_Problem to solve_
Where does the string "computer" occur in the entries below? Copy every line where it does.

---------------

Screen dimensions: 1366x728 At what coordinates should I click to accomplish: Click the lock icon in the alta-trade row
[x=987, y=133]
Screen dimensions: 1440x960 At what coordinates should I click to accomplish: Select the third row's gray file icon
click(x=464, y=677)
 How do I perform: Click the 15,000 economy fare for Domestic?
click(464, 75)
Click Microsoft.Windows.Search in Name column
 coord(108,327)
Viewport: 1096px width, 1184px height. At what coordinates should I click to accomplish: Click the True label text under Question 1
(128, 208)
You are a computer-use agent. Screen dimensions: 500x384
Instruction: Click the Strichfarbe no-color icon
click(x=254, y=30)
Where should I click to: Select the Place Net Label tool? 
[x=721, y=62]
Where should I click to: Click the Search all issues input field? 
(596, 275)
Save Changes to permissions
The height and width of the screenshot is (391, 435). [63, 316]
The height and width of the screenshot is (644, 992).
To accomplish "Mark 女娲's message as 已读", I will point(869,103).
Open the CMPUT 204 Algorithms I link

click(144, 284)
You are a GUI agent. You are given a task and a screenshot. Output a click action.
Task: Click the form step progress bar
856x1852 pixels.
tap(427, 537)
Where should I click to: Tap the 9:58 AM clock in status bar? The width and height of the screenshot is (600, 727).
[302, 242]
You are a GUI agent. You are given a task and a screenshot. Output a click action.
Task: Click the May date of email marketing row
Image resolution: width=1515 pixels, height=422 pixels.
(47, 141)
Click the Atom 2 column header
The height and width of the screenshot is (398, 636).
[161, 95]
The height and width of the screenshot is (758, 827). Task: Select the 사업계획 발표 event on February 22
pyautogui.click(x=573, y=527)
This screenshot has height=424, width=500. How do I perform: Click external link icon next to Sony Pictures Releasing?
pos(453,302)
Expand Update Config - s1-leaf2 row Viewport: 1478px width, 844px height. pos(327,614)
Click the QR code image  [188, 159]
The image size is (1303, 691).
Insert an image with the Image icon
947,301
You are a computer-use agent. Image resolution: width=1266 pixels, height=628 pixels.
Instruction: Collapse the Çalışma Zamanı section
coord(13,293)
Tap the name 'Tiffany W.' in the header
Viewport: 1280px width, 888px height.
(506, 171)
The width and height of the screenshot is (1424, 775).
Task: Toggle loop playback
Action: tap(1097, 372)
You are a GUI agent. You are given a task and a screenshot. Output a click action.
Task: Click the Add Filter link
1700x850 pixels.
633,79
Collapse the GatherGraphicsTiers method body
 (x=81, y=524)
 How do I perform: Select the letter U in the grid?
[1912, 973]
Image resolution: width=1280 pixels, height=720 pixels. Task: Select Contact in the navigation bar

---------------

_Task answer_
You are a computer-use agent. Screen dimensions: 500x384
You are a computer-use agent. Image resolution: width=1266 pixels, height=628 pixels.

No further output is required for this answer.